WHAT YOU HAVE TO DO
Rewrite the material as a numbered list, beginning at the line with "You are a computer-use" and continuing through the line with "coord(851,649)", with blank lines dropped. Leave the pictures out of the list.

DATA EXTRACT
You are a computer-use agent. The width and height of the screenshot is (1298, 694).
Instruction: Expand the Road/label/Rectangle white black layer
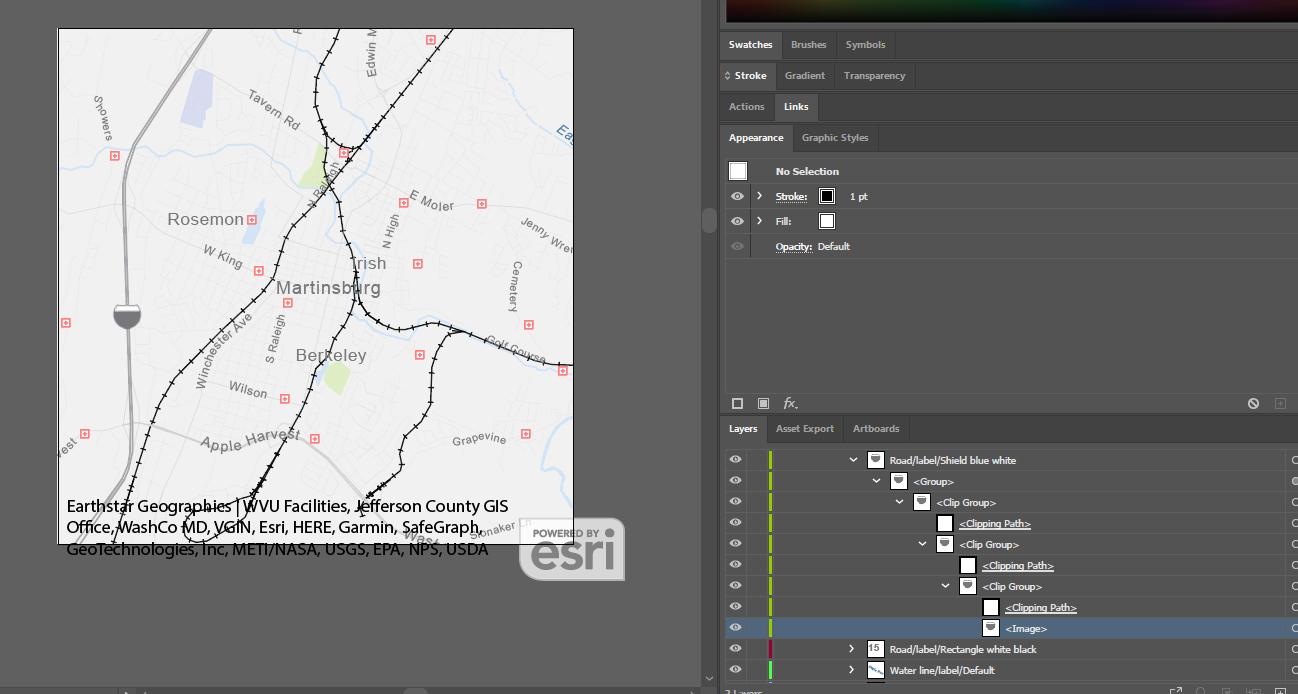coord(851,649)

...

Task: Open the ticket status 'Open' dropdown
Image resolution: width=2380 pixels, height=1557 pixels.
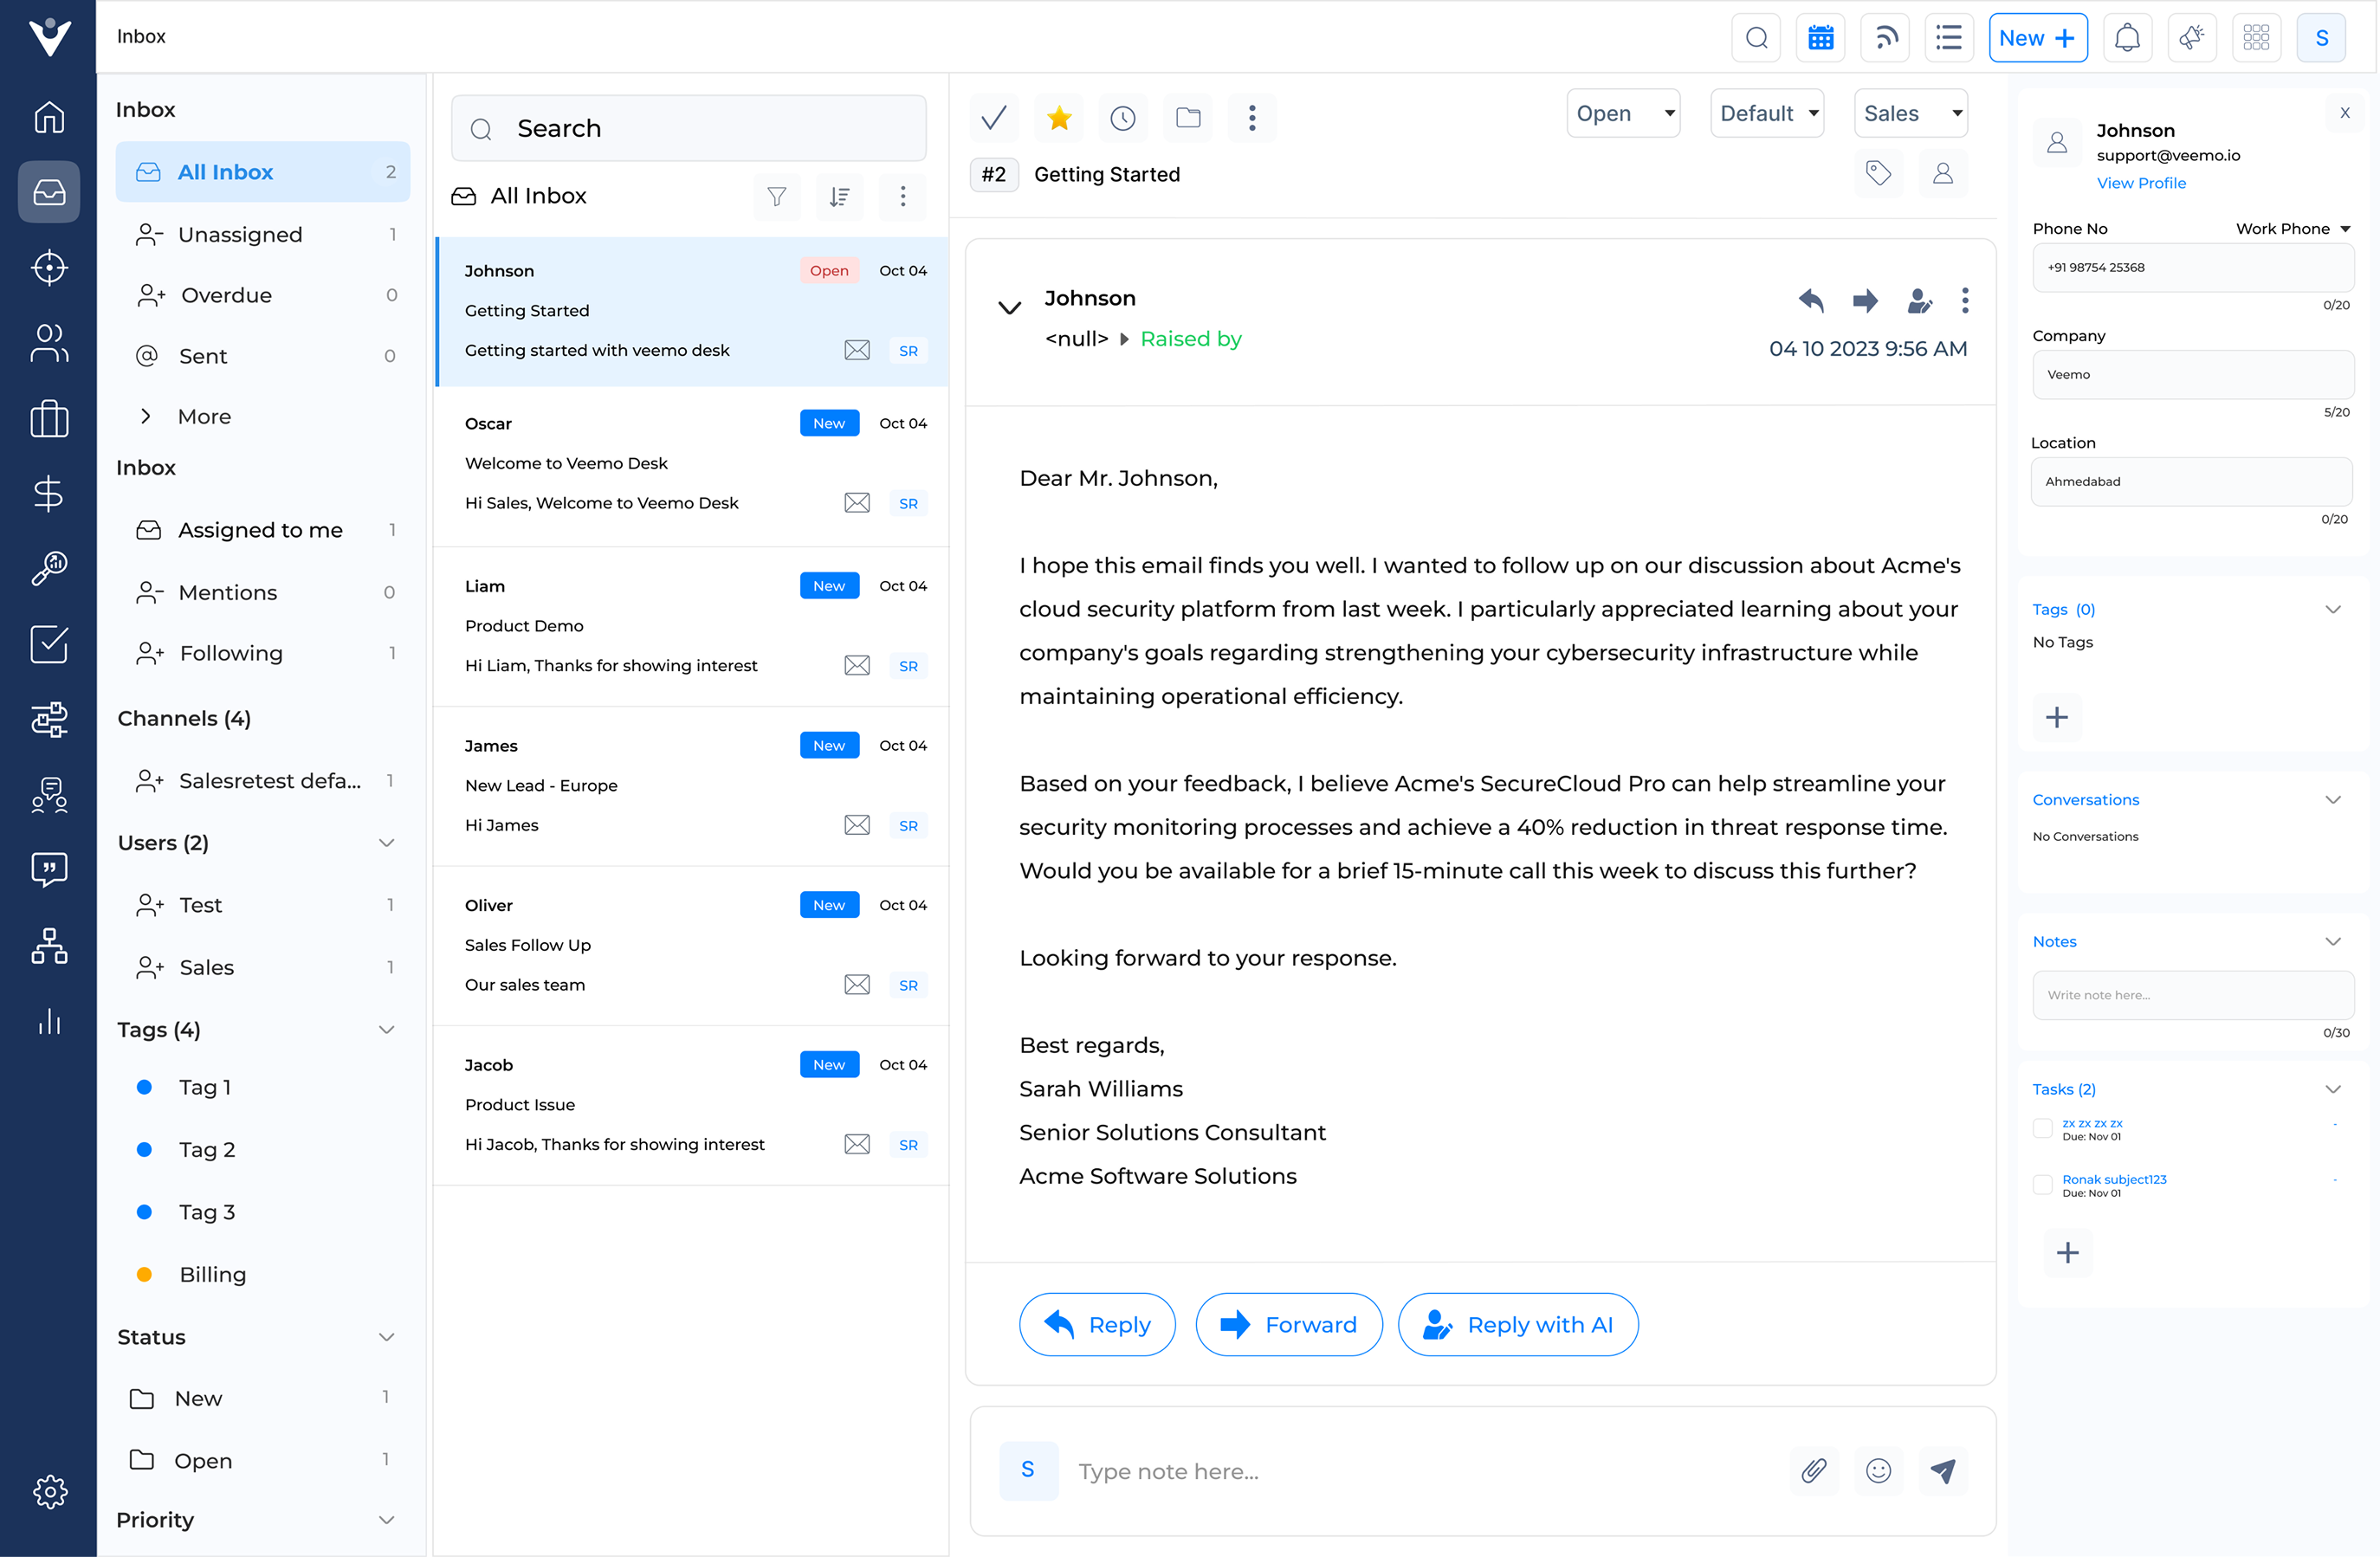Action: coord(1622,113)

SOLUTION TO THE PROBLEM
1. You are a computer-use agent. The width and height of the screenshot is (1298, 694).
2. Instruction: Expand the Road/label/Rectangle white black layer
3. coord(851,649)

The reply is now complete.